Hopefully, Poland will make legislative amendments in its animal cruelty laws so that Jews and Muslims can adhere to their religious faith.

Ritual slaughter 311 (photo credit: Reuters)
Ritual slaughter 311
(photo credit: Reuters)
There is a horrible irony in the decision by Poland’s top court to ban ritual slaughter on Polish soil. The country that was the scene of the massacre of the largest Jewish community in Europe at the time has the audacity to adopt a holier-than-thou moral stance on animal cruelty precisely at a time when the 27-member European Union is poised to adopt a sweeping affirmation of ritual slaughter.
Polish Attorney-General Andrzej Seremet, at the request of animal rights’ groups, convinced Poland’s constitutional court last week that a 2004 amendment allowing ritual slaughter on religious grounds was unconstitutional because it contravened animal rights legislation dating back to 1997.
Under the 1997 laws, slaughter should only “follow the loss of consciousness” after a farm animal is stunned.
But since the stunning of animals before slaughter is prohibited by Jewish and Islamic law, the court decision effectively bans shechita and dhabiha.
If allowed to remain in place, the ban would have a significant impact on the availability and affordability of kosher and halal meat. An investigative report conducted by the haredi weekly Mishpacha found that even in Israel kosher meat prices would rise.
Poland’s for-export industry of kosher and halal meat was worth approximately $259 million last year, according to the French news agency AFP, with kosher exports accounting for 20 percent, according to Piotr Kadlcik, president of the Union of Jewish Communities in Poland.
But beyond the economic ramifications, the Polish ban raises moral issues. The Nazi regime’s obsession with extensive animal protection legislation – banning production of foie gras, prohibiting the docking the ears and tails of dogs without anesthesia and, of course, forbidding shechita – is proof there is no inherent correlation between a concern for animal welfare and high moral standards.
Dr. Temple Grandin of Colorado University, a renowned expert on humane treatment and slaughter of livestock, has noted that when performed properly, religious slaughter causes little, if any, suffering. Because the carotid arteries that bring blood to the brain are severed during shechita, the animal normally loses consciousness within a few seconds.

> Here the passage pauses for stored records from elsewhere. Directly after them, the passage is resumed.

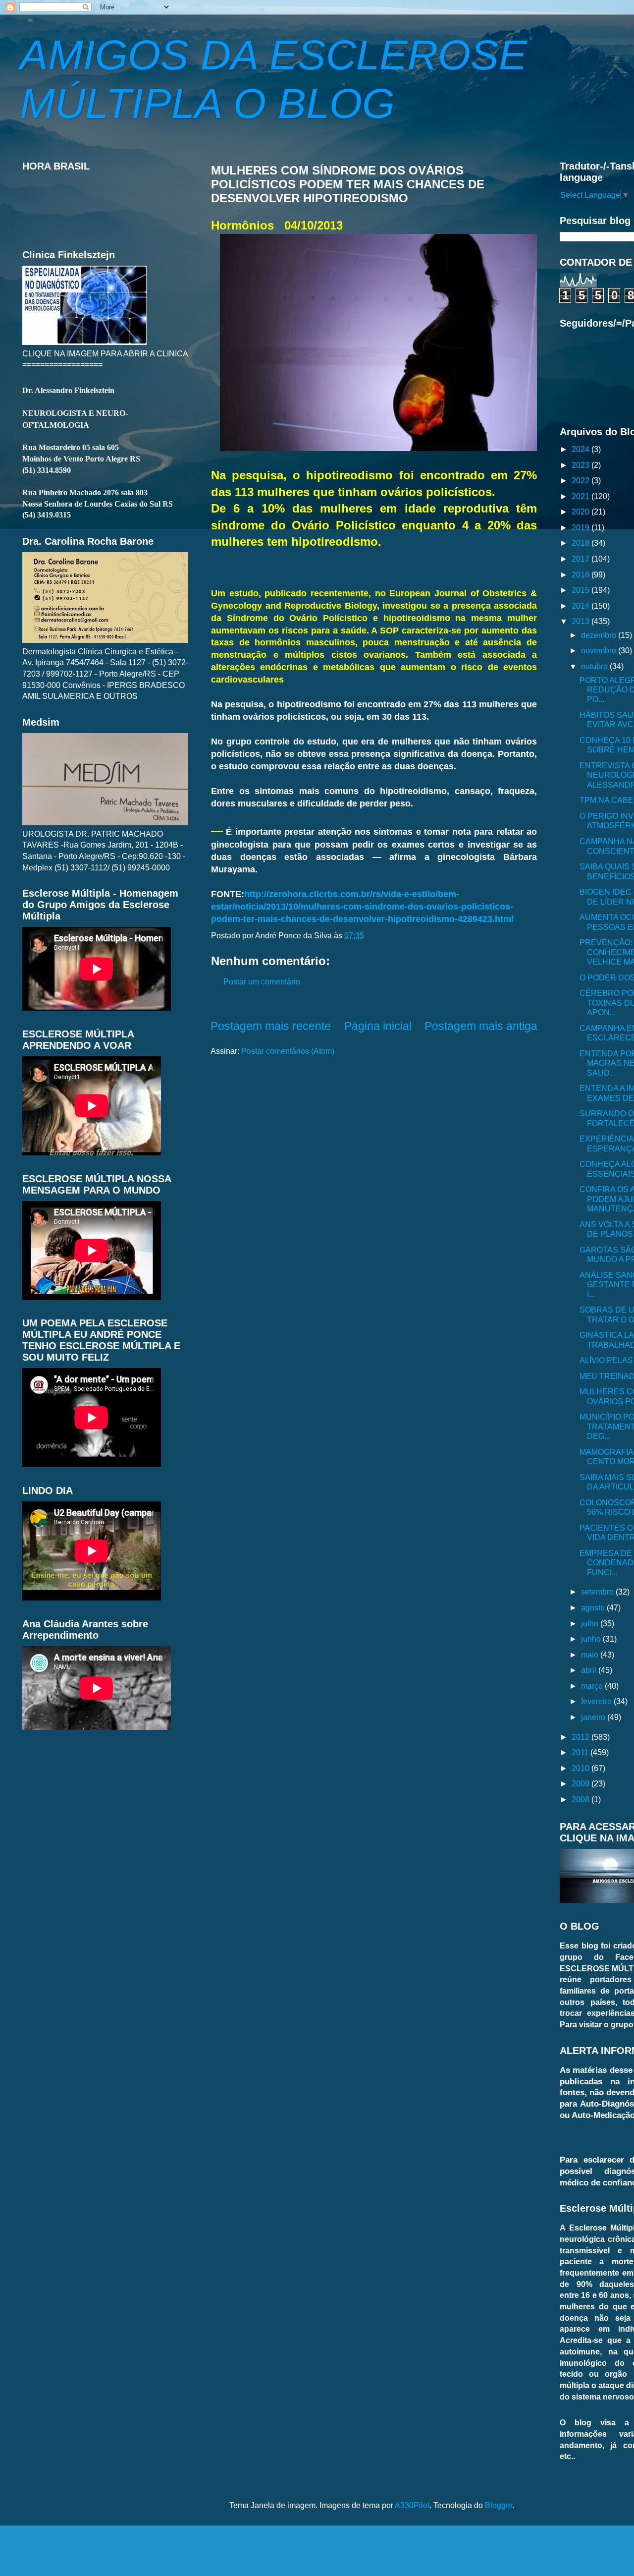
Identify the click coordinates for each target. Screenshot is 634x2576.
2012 (581, 1736)
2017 (581, 558)
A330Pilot (412, 2505)
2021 (581, 496)
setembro (598, 1591)
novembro (599, 650)
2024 (581, 449)
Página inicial (378, 1026)
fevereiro (597, 1701)
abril (589, 1669)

And as Grandin herself has testified, the cow often does not even seem to feel the cut of the shochet’s knife.
In contrast, stunning procedures, when performed improperly, can cause tremendous suffering. The motivation behind bans on religious slaughter often has little to with sincere moral sensitivity.
Europe’s rightist parties often target religious practices such as ritual slaughtering, circumcision or restrictions on the building of mosques as ways of discouraging Muslims from immigrating to or remaining in their countries. Switzerland’s decision at the end of the 19th century to ban shechita was motivated by a desire to keep Jews out.
In the 21st century, the Jewish community of New Zealand warned that the ban on shechita – which has since been lifted – would deal a severe blow to Jewish continuity since it would discourage rabbis, Jewish educators and other religiously committed Jews from moving there.
It would be a horrible injustice if less than seven decades after nearly all of Poland’s Jewish population of three million were murdered, a ban on shechita were to endanger the miniscule community of just 6,000 that makes up Poland’s Jewish population.
Thankfully, Polish government officials seem to be aware of the sensitivity of the situation. On January 1, 2013, Poland and nearly all of the EU’s member states are expected to implement Regulation 1099 – a set of rules drawn up to legalize ritual slaughter in the EU.
Poland’s Agriculture Minister Stanislaw Kalemba told Polish radio that the EU law took precedence, and would remove any doubt about the legality of the practice in Poland.
Using arguments of morality to bash ancient religious traditions – as evidenced by recent attacks on ritual slaughter and circumcision – is often nothing more than a tactic for disguising deep-seated bigotry.
Hopefully, Poland will make the necessary legislative amendments in its animal cruelty laws so that Jews – and Muslims – can adhere to their religious faith. Failing to do so would be moral hypocrisy.